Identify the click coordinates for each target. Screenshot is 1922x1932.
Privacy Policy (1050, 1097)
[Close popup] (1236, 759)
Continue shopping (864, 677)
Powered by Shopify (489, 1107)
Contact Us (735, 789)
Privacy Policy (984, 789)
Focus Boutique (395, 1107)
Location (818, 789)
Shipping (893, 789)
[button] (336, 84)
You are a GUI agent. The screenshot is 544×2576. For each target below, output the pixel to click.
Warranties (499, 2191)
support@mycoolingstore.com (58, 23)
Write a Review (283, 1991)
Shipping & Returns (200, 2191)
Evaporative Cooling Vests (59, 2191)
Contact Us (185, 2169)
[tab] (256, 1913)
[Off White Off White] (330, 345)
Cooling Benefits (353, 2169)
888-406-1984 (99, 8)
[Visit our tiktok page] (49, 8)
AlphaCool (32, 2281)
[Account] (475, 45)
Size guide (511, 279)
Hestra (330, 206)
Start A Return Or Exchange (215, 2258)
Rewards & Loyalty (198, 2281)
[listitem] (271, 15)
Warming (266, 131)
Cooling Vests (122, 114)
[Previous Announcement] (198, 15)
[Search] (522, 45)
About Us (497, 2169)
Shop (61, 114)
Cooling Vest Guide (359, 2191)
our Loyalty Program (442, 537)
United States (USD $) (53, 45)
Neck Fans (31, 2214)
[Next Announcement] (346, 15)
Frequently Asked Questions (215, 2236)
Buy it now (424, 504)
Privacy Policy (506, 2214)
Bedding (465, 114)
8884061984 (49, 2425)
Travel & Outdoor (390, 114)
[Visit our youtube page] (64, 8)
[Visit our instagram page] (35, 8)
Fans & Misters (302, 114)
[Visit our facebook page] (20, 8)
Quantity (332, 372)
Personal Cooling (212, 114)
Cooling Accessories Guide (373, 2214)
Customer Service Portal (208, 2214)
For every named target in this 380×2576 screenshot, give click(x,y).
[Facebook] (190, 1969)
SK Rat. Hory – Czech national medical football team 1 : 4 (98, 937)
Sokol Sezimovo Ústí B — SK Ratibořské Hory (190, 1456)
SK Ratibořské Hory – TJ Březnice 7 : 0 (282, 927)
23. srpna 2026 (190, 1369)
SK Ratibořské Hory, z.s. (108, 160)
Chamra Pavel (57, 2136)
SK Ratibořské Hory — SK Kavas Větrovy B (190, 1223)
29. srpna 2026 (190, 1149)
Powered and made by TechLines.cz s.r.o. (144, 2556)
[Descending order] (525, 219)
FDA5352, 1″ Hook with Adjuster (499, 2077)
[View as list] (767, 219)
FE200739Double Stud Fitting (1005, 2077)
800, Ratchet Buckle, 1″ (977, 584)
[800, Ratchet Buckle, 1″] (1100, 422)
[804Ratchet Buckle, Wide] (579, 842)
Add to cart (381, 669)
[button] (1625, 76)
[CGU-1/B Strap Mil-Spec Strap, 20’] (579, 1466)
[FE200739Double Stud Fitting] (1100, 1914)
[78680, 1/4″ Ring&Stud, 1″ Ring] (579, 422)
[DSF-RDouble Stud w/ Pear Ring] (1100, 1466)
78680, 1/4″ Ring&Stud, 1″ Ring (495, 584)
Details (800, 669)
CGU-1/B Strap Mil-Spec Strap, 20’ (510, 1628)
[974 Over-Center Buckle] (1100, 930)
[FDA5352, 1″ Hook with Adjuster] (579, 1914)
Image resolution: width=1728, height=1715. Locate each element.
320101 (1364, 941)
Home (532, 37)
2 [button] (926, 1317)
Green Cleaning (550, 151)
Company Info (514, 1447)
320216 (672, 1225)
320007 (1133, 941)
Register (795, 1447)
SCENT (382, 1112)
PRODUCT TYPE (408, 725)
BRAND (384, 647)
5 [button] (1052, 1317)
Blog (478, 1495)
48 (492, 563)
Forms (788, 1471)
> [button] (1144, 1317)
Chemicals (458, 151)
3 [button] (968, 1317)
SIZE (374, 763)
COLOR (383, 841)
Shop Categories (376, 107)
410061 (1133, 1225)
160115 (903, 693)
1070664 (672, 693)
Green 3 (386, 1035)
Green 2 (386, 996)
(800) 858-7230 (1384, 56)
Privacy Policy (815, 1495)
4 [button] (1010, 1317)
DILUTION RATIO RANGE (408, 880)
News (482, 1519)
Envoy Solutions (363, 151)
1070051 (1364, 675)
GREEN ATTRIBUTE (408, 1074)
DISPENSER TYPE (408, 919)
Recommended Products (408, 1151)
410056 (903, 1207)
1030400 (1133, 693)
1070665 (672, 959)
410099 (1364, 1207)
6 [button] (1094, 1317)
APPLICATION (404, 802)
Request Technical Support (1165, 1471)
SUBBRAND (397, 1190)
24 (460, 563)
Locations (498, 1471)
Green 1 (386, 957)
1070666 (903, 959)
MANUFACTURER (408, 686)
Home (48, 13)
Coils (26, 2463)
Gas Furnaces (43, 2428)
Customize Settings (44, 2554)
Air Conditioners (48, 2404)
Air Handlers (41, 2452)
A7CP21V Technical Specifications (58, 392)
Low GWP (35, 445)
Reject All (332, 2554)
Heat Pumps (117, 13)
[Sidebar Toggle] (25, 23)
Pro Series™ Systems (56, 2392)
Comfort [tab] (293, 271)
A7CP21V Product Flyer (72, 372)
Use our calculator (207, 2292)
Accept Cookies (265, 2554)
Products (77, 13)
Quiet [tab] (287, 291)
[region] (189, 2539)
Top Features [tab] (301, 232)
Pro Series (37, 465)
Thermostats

About this exercise → Set down exactly the lines from the opening line of the material through the line in which "Shipping & Returns (200, 2191)" occurs, both included, and no other lines.

Exercise response →
Identify the click coordinates for each target. Screenshot is 1922x1932.
Privacy Policy (1050, 1097)
[Close popup] (1236, 759)
Continue shopping (864, 677)
Powered by Shopify (489, 1107)
Contact Us (735, 789)
Privacy Policy (984, 789)
Focus Boutique (395, 1107)
Location (818, 789)
Shipping (893, 789)
[button] (336, 84)
You are a GUI agent. The screenshot is 544×2576. For each target below, output the pixel to click.
Warranties (499, 2191)
support@mycoolingstore.com (58, 23)
Write a Review (283, 1991)
Shipping & Returns (200, 2191)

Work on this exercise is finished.